No account of the relation between myth and literature can proceed without defining the term ‘Myth’, and this is the very subject of myth studies. On the one hand there is the question as to what myths actually refer to, since they have come to mean many different things— from primitive and sacred rituals to propaganda and ideological statements. On the other, there is a lot of confusion and conflicting Argument over how to define the significance of myth. There seem to be only two ways of making sense of either of these questions of reference and significance. We can argue historically following the development and functioning of myths and their passage into mythology or we can concentrate on the nature of the mythic, or mythicity rather than on certain myths. Here we can even become concerned with the ontological status of myth as part of a general theory of human expression.

The paradox of myths is that they are factually false, not true in that form at least; but they have a power that transcends their inaccuracy, even depends on it. Myths are believed, but not in the same way history is. Those who subscribe to a myth may assert its ‘truth’ by which they often imply a valuable meaning. History is what myth is not; history would lose its value Wit is not factually true. But myths help us ask even more basic questions about human meaning and this is what gives them continued relevance in the successive ages of man. Marx was wrong in supposing in Grundrisse that myths would not survive science: they still charm us, involve us, move us, encourage us to intervene in history positively or negatively, leading us backward or forward, speaking often as they do of utopias in the future or golden ages in the past. (We may recall how the myth of Rama, of his mythical birth place Ayodhya and the Ramsetu he is supposed to have built with Hanuman’s help, led to major political controversies in the recent past.) The meaning of myth has been historically evoked through many versions of its main themes: myth as the source of history or as religion, morality or an expression of psychological origins. There is mythic form in which the structural significance of myth is said to be in its metaphorical word-play as pointed out by Vico, Mueller and Schlegel or in its symbolic consciousness as demonstrated by Jung and Cassirer. These arguments are closely linked to theories of the function of myth as ritual, speculation or wish-fulfillment and even as primitive science.

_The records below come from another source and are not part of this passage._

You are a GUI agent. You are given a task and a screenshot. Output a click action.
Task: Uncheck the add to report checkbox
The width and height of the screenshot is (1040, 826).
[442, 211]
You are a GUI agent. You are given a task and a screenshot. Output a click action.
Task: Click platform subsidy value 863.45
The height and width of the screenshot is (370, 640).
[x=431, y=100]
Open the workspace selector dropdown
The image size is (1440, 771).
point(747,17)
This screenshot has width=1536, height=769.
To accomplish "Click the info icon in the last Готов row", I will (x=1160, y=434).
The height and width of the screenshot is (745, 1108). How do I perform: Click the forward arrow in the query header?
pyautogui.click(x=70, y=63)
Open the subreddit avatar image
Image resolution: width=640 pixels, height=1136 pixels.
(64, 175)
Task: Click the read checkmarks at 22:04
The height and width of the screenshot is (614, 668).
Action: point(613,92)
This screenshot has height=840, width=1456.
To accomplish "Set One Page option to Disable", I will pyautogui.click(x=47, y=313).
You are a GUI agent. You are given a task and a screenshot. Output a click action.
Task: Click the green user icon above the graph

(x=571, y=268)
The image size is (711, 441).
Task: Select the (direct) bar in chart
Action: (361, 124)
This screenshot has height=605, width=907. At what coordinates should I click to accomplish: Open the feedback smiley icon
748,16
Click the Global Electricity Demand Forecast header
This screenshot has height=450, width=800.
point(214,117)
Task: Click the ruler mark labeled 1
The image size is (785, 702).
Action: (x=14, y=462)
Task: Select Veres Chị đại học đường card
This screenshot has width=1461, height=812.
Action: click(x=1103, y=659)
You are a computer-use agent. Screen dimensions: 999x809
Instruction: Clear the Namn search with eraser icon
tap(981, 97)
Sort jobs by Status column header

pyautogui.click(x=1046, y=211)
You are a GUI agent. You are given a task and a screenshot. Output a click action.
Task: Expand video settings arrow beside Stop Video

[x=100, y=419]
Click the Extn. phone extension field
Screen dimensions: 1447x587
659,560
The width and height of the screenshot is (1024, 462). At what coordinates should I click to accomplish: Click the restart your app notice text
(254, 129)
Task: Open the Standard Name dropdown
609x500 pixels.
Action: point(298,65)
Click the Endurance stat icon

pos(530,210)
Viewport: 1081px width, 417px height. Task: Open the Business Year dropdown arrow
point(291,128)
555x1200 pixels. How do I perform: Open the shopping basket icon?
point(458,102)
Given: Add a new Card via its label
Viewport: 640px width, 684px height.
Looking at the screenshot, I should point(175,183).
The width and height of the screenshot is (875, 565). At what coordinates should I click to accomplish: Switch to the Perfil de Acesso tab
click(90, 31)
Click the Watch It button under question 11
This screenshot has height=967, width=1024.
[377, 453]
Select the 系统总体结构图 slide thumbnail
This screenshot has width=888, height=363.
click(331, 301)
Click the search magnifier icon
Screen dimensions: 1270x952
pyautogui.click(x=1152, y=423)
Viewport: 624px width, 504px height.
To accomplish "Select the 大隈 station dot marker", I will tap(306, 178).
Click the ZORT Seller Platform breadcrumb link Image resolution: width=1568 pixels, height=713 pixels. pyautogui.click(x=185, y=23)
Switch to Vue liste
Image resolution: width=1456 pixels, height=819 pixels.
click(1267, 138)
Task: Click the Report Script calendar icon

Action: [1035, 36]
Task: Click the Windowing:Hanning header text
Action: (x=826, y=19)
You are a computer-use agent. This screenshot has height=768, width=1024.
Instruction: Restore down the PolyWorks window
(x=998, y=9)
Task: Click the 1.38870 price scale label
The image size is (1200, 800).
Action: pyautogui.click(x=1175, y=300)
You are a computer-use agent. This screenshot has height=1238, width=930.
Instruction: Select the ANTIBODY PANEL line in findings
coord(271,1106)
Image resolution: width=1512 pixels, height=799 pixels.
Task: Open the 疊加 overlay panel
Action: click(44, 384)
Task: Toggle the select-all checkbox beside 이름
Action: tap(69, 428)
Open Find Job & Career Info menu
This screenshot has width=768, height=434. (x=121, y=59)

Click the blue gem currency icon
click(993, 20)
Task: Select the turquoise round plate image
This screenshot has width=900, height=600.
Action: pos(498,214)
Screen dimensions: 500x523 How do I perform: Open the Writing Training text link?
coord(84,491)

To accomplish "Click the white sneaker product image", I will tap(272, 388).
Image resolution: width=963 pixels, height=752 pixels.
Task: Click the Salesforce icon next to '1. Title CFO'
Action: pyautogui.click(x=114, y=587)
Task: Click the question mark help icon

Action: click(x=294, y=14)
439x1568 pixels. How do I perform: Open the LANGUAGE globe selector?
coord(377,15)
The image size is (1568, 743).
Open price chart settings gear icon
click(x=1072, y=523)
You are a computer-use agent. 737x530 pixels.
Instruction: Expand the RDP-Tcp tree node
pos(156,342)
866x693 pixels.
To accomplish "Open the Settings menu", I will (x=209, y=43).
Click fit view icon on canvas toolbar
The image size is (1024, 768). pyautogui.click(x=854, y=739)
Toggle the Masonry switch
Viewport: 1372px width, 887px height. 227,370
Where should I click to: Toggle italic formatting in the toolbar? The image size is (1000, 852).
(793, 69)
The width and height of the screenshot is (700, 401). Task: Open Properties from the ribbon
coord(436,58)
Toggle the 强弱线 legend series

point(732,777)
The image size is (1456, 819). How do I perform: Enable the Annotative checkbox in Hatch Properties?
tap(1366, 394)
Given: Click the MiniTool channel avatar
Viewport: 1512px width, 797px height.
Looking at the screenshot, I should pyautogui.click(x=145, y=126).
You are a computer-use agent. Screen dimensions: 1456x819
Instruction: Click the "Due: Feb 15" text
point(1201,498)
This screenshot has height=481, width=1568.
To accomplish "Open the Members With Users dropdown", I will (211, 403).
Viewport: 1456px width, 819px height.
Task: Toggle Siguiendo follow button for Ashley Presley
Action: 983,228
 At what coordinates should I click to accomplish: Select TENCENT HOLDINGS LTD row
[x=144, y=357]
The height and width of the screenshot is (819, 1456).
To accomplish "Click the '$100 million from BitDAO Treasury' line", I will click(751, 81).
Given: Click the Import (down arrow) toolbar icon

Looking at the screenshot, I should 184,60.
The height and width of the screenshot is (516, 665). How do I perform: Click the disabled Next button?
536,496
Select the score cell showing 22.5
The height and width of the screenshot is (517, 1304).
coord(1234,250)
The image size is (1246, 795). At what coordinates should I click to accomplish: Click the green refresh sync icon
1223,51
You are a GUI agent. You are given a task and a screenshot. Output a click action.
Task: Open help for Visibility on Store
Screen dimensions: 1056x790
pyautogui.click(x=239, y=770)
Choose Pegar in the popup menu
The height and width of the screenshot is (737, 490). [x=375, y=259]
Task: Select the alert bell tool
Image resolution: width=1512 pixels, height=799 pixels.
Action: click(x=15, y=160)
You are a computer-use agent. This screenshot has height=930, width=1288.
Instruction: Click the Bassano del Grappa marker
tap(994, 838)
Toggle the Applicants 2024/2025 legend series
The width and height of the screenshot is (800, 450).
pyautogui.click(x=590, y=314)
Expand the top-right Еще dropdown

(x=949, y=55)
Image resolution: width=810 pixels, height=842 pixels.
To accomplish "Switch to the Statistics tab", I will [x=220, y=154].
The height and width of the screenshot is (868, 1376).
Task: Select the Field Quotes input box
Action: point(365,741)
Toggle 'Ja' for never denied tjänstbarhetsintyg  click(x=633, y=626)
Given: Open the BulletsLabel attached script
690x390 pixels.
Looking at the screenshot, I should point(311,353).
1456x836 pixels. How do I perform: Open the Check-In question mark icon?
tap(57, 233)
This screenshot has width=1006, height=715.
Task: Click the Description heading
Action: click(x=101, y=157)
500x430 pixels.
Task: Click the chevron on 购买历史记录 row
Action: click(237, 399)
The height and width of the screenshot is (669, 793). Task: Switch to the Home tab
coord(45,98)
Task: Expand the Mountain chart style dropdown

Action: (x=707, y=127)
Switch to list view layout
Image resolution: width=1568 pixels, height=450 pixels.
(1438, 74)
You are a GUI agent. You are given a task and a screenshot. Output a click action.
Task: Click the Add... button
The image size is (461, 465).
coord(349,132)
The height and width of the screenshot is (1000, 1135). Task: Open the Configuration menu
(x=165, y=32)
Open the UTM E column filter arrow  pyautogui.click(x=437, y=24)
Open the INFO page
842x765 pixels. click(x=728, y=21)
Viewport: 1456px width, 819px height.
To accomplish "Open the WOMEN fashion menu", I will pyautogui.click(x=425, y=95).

All aspects of the thematic formalist and functionalist arguments about myth seem to be relevant to literary studies. Mythological references in literature establish our psychological origins or the structure of our collective unconscious: we all know how a single reference to a character or situation in an episode of the Ramayana or Mahabharata suddenly illuminates a whole personal or social context and unleashes a flood of associations in the readers or listeners. Names like Ram, Lakshman, Bharat, Kumbhakarna, Sita, Kaikeyi, Urmila, Ravan, Soorpanakha, Hanuman, Sambooka, Sabari, Bali or Sugreev in the Ramayana or Krishna, Arjun, Karna, Ekalavya, Drona, Dhritarashtra or Draupadi in the Mahabharata are used in daily conversation in India to invoke specific associations, and this is also true of certain episodes in these epics. They reveal the binary structures of thought or fantasy-dislocation or problem-reflection. They may ironically prefigure literary meaning or act as the primary language of experience. In addition to these thematic variations, literary myth studies from those of the German Romantics to Roland Barthes have argued for the importance of mythopoesis, the mythopoeic imagination as the source of the power of both myth and the best of literature. This is close to Frank Kermode’s well-known idea that myth ‘short-circuits the intellect and liberates the imagination,’ or Northrop Frye’s view of literature as displaced mythology or John Vickery’s argument that Fraser’s The Golden Bough has propelled the modern (Western) imagination along an important mythopoeic course.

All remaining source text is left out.